许归青撇撇嘴,虽然心里不服气,但还是揉着发疼的屁股,乖乖转移了阵地。
许归青两辈子都没干过粗活,他先是观摩了蓉娘的手法,发现十分简单,不过就是锄头一挖,笋子就拦腰断了。
“臭小子还傻站着干什么,赶紧挖啊!”
许归青吓得一个激灵,他要收回之前称赞蓉娘的话,这女人哪有什么风姿韵味啊,分明就是只母老虎!
许归青拎着锄头照猫画虎地挖了一下,脑门上立刻挨了一巴掌。
“臭小子你挖的这是什么啊,这笋还有大半截都埋在土里,你得挖深一点!”
“好吧……”
整个下午许归青在竹林里忙活,蓉娘教会他后自己就歇在一旁,全程指挥,一边指挥还一边吐槽许归青的手法不够熟练。
等到蓉娘再次推开棺材要休息时,许归青才后知后觉反应过来,今天一下午什么也没干,什么也没来得及说。
“其实……”
蓉娘在棺材底下躺好,不耐烦地赶人。
“去去去,有什么明天再说,今晚姑奶奶要休息了,这老人家可是睡一觉少一觉,可千万耽误不得……”

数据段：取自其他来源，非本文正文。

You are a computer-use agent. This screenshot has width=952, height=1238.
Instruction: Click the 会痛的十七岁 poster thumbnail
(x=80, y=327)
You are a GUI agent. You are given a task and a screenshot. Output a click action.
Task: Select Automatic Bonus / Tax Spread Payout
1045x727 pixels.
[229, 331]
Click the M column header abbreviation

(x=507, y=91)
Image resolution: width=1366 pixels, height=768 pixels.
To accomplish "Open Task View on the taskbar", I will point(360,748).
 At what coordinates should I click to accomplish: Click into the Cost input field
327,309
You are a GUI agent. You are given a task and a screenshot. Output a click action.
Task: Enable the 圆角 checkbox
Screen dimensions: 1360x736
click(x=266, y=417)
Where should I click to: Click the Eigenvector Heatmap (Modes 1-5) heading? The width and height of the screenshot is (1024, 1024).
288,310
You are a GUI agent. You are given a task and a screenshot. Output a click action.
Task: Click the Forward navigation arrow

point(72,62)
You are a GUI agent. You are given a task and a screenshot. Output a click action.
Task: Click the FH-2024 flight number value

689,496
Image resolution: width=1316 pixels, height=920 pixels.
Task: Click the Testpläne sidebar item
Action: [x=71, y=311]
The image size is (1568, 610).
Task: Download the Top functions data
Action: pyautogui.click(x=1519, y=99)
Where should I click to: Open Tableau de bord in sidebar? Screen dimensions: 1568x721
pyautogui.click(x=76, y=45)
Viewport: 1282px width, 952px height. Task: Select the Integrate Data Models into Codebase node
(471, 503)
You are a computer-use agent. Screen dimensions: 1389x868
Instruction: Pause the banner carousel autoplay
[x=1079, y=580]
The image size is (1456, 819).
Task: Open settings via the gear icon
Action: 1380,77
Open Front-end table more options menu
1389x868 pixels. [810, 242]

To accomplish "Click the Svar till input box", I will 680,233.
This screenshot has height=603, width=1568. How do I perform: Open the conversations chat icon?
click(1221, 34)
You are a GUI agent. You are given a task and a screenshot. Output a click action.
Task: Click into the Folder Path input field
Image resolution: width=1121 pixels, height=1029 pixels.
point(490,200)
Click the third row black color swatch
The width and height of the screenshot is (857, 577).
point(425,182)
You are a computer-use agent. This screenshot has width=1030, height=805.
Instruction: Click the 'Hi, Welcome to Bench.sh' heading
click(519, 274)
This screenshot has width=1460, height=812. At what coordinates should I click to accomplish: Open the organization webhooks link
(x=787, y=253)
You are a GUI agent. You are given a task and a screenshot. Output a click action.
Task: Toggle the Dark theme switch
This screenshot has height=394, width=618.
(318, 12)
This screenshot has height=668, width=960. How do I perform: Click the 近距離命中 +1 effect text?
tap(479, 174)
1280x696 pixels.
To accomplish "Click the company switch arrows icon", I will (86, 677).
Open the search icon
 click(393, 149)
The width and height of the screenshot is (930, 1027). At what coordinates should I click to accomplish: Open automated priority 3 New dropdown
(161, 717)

许归青只好灰头土脸地回去了,第二天他特地起了个大早,结果来早了,蓉娘还躺在棺材里没起来,他便在门外干坐了一个多时辰。
蓉娘见到他似乎并不意外,只是淡淡道:“进来喝茶。”
许归青刚要开口:“其实我……”
“闭嘴!”蓉娘无情打断,“先喝茶。”
许归青老老实实喝完半盏茶,才听见蓉娘不慌不忙道:“听说……最近你们小两口吵架了?”
许归青:“……”
这是哪里来的八卦之火在熊熊燃烧?
“其实也不算吵架,但也确实有些不愉快,总之事情有些复杂。”
蓉娘放下茶盏,看向他,“怎么说?”
“这件事算是我先欺骗了他,我原本想着他肯定会把我抓起来吊打一顿,再不然也要兴师问罪一番吧。可这么多天过去了他却像是什么都没发生一样,可明明就发生了什么!明明就有什么地方不一样了!”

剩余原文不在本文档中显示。